Table 4 Changes in VEGA Hub QSAR carcinogenicity predicted sensitivity and specificity

This is an indicator that when selecting a substance to be tested for carcinogenicity by considering its carcinogenic potential together with QSAR, it is possible to distinguish true negative, as well as true positive, show a significant improvement. Whereas it is not possible to find the expression of genes related to carcinogenesis in all chemicals, it is judged that additional consideration and research on methods for improving sensitivity and specificity using QSAR, etc., are necessary.

As for the expected effect and utilization plan of this study, it contributes to the selection of priority chemicals for efficient inhalation carcinogenicity, and a new attempt was made by estimating the CSF value using computational toxicology and toxicogenomics in chronic/carcinogenic inhalation toxicity. This CSF value can be used as a new frame for selecting test chemicals for these inhalation tests.

It was considered necessary to establish a DB in various aspects, such as the selection of chemicals to be tested for carcinogenicity in a new aspect through the comparison of CSF (as a carcinogenic potential) used in the hazard and risk assessment of chemicals. By comparing the CSF values that have become social issues or published in various papers, I sought to contribute to the list of chemicals subject to carcinogenicity testing. Based on the obtained CSF value, gene expression analysis of each chemical, and toxic gene expression analysis of the CTD, inhalation carcinogenicity priority estimation, and a DB (a chemical list) were made according to the CSF value. All the contents were organized and presented in an Excel file, and the priority of inhalation carcinogenicity was estimated through comparison with gene expression, focusing on CSFs, especially those with large inhalation-related values.

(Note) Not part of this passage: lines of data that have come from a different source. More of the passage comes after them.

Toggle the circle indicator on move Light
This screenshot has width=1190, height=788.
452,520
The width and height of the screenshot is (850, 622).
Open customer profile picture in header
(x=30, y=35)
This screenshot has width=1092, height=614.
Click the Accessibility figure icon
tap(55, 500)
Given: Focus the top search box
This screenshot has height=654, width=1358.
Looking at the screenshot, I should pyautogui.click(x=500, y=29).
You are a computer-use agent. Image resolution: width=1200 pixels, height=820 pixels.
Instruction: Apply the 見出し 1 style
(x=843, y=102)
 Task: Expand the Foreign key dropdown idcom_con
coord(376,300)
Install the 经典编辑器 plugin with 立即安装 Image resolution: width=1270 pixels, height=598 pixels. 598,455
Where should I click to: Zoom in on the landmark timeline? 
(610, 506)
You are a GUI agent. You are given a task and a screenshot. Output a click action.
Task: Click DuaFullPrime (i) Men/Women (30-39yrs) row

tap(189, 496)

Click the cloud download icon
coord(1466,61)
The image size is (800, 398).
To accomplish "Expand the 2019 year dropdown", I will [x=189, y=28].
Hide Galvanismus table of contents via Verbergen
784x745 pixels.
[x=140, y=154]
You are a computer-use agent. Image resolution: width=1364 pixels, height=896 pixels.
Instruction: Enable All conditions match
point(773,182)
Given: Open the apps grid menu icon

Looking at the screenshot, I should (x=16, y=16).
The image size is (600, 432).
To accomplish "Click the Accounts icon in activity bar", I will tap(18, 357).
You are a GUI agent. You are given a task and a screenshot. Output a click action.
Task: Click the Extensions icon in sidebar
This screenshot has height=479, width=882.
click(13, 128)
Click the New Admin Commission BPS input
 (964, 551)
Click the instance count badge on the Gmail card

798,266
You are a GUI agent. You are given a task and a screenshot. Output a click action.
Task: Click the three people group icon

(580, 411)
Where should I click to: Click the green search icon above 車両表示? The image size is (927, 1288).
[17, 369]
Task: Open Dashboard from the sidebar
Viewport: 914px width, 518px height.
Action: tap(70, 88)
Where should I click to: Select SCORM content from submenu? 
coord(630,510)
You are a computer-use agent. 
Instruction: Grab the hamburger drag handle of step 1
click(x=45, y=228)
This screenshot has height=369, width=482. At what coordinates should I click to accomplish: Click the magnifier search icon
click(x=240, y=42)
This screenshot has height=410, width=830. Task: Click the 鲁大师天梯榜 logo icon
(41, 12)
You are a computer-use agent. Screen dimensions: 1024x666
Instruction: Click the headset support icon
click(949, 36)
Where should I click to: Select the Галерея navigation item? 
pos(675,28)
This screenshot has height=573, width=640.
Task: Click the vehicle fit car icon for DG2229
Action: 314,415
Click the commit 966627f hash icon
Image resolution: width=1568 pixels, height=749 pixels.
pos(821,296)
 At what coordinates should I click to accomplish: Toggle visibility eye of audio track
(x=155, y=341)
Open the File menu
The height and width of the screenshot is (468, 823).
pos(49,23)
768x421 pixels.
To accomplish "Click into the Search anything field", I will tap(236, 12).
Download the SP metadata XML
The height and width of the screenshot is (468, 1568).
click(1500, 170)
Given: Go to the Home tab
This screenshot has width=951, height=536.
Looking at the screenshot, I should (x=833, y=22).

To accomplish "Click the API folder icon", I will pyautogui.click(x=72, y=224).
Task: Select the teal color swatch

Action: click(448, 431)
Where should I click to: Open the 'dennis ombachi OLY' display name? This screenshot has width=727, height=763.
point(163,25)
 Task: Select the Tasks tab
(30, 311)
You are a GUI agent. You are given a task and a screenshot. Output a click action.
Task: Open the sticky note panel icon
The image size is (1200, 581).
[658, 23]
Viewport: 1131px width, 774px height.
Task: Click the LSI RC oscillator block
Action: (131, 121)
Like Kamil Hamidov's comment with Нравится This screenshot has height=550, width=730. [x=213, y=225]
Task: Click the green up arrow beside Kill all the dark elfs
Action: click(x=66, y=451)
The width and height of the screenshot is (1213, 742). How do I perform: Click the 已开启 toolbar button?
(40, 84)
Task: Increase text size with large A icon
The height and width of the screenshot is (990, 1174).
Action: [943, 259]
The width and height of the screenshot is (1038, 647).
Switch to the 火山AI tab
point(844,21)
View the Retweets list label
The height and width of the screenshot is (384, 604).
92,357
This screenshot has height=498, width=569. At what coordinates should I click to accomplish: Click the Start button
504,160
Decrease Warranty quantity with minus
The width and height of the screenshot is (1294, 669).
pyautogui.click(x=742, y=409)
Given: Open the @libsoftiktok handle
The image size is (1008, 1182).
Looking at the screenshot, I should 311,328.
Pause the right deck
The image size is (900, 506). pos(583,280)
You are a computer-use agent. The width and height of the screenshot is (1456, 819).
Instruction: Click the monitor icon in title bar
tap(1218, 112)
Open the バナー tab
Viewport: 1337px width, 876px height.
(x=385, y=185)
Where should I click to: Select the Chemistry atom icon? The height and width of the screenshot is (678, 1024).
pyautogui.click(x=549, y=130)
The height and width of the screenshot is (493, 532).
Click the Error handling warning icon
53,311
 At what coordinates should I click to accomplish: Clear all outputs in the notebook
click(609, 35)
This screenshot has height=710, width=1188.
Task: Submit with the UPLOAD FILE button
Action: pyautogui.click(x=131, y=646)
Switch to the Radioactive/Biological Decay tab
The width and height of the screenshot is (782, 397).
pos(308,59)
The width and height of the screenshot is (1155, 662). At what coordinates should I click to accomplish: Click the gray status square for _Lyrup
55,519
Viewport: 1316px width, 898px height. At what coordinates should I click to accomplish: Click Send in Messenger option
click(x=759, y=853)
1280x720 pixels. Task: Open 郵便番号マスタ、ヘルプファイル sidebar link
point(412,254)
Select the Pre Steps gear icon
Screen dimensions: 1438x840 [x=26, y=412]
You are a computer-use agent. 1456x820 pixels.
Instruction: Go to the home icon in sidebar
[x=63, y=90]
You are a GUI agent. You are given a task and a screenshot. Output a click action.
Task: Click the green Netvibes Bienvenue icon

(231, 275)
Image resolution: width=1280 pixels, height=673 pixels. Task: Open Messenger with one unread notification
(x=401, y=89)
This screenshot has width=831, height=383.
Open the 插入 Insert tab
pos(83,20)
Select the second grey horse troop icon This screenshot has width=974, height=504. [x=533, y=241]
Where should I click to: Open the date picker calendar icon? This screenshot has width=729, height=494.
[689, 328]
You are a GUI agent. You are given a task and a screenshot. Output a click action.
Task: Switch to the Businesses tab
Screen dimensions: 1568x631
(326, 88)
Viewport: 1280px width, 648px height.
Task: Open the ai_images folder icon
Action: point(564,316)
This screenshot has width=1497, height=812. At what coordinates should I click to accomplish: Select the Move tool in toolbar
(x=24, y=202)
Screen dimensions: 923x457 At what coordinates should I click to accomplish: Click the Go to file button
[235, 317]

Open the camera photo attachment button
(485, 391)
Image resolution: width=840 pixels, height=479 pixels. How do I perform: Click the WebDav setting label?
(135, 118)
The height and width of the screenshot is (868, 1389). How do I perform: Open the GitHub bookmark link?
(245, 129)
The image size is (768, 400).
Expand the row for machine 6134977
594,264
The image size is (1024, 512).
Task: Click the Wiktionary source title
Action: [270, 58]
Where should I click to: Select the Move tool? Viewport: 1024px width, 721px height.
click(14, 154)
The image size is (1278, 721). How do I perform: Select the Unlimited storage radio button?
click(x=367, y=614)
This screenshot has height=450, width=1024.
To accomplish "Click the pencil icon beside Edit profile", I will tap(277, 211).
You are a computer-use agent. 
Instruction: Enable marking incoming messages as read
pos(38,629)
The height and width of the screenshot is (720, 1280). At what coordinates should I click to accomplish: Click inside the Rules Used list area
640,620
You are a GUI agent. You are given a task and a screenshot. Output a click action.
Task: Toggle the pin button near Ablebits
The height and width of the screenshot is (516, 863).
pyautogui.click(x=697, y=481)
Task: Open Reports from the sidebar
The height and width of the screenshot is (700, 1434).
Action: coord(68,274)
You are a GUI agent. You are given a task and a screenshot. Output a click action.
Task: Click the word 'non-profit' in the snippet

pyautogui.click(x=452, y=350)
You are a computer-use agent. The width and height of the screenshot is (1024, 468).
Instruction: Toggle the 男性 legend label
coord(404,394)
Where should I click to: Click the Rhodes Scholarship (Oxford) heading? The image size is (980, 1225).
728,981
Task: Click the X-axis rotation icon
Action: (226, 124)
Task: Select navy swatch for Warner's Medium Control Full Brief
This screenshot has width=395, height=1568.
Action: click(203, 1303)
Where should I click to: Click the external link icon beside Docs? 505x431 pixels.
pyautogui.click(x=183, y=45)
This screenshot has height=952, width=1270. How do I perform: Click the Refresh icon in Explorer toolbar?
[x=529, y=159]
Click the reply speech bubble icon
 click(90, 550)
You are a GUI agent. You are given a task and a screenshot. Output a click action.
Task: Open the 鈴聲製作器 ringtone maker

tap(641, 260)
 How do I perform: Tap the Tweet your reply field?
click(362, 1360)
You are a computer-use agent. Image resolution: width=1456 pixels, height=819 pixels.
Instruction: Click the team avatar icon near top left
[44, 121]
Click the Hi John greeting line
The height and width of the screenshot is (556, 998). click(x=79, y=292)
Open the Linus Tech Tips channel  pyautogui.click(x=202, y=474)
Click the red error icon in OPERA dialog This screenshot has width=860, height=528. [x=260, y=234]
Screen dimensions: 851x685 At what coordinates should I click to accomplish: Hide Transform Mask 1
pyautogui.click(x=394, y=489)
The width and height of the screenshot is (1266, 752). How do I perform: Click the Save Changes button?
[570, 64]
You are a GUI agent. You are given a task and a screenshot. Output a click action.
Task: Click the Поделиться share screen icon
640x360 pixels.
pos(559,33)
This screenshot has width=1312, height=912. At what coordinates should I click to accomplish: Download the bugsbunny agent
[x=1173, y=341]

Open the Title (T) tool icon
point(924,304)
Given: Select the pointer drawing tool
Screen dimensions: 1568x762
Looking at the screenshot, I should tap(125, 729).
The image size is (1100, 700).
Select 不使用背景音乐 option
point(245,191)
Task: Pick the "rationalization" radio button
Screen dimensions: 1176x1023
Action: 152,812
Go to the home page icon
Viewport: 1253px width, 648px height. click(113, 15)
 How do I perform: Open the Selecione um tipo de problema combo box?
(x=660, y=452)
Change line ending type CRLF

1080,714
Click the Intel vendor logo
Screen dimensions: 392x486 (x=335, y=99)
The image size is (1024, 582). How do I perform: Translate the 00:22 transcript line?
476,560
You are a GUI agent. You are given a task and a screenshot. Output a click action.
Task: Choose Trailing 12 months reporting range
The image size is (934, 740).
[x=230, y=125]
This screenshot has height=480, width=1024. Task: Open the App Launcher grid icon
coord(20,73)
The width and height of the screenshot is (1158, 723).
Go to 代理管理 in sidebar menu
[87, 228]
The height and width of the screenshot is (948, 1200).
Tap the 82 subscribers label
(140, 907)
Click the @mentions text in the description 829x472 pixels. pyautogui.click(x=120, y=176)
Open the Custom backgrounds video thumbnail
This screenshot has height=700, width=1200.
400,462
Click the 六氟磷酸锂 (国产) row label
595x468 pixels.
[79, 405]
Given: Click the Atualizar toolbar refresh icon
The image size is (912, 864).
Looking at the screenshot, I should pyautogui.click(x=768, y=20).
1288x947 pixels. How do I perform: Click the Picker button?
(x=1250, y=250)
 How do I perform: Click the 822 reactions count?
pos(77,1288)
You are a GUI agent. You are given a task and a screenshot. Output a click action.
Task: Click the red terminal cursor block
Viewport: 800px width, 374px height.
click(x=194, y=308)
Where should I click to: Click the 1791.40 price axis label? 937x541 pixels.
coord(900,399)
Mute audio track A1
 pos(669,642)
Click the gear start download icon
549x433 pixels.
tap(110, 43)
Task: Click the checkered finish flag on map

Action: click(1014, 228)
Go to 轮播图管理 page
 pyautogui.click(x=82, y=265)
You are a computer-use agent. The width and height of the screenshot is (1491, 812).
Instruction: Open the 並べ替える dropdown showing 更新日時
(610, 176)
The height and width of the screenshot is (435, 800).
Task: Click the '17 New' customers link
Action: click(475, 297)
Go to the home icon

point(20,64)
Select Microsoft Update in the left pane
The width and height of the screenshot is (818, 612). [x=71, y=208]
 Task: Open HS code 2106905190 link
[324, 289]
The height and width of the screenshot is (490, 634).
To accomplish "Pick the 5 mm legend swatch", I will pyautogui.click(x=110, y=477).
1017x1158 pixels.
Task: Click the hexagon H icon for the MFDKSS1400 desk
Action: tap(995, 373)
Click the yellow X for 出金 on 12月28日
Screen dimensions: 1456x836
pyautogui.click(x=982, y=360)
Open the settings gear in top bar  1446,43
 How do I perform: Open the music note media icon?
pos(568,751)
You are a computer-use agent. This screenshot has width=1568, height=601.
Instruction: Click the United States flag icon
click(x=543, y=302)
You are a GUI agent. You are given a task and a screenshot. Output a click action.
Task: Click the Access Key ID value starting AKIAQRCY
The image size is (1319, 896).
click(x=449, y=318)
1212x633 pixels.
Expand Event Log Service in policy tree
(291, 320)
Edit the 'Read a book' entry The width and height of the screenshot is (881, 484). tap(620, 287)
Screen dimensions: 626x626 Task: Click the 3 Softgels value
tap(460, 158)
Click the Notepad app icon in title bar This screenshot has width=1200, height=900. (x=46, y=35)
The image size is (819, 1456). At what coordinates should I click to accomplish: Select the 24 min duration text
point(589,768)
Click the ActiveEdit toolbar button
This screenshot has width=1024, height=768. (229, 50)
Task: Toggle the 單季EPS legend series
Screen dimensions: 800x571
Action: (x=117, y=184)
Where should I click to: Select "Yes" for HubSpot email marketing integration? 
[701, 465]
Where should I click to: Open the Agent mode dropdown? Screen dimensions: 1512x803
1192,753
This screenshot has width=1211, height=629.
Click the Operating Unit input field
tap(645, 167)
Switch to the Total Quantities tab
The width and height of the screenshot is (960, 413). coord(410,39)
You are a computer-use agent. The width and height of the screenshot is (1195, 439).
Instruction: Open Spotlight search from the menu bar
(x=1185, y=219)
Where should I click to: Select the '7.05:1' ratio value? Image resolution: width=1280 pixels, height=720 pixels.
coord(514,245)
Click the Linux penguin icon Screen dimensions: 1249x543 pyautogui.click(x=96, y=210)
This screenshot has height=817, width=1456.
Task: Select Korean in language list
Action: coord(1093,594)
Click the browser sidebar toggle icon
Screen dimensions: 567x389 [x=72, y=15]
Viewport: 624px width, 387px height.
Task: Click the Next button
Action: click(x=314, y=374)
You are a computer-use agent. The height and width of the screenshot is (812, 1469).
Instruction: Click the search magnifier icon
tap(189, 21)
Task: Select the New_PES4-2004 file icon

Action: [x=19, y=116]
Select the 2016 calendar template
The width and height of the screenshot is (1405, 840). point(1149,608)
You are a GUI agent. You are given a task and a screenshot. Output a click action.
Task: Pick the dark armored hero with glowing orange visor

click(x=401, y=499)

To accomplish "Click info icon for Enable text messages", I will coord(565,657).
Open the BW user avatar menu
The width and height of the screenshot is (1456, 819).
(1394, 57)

In this study, the change in sensitivity and specificity in predicting carcinogenicity through VEGA Hub QSAR when only carcinogenicity was predicted through the same QSAR was 53.85%, but when CSF was additionally considered, it increased to 58.82%; when the expression of oncogenes was additionally considered, it further increased to 72.73%. In addition, when only carcinogenicity was predicted through QSAR, the specificity was 44.32%; but when CSF was additionally considered, it increased to 86.15%; and when carcinogenic gene expression was additionally considered, it slightly decreased to 80.56%. This is an indicator that when selecting a substance to be tested for carcinogenicity by considering its carcinogenic potential together with QSAR, it is possible to distinguish true negative, as well as true positive, in predicting carcinogenicity. When the expression of carcinogenesis-related genes was also considered, the identification of true positives increased further, but the identification of true negatives did not show much improvement. On the other hand, the expression of carcinogenesis-related genes cannot be found in all chemicals, so it is judged that additional consideration and research on this are necessary.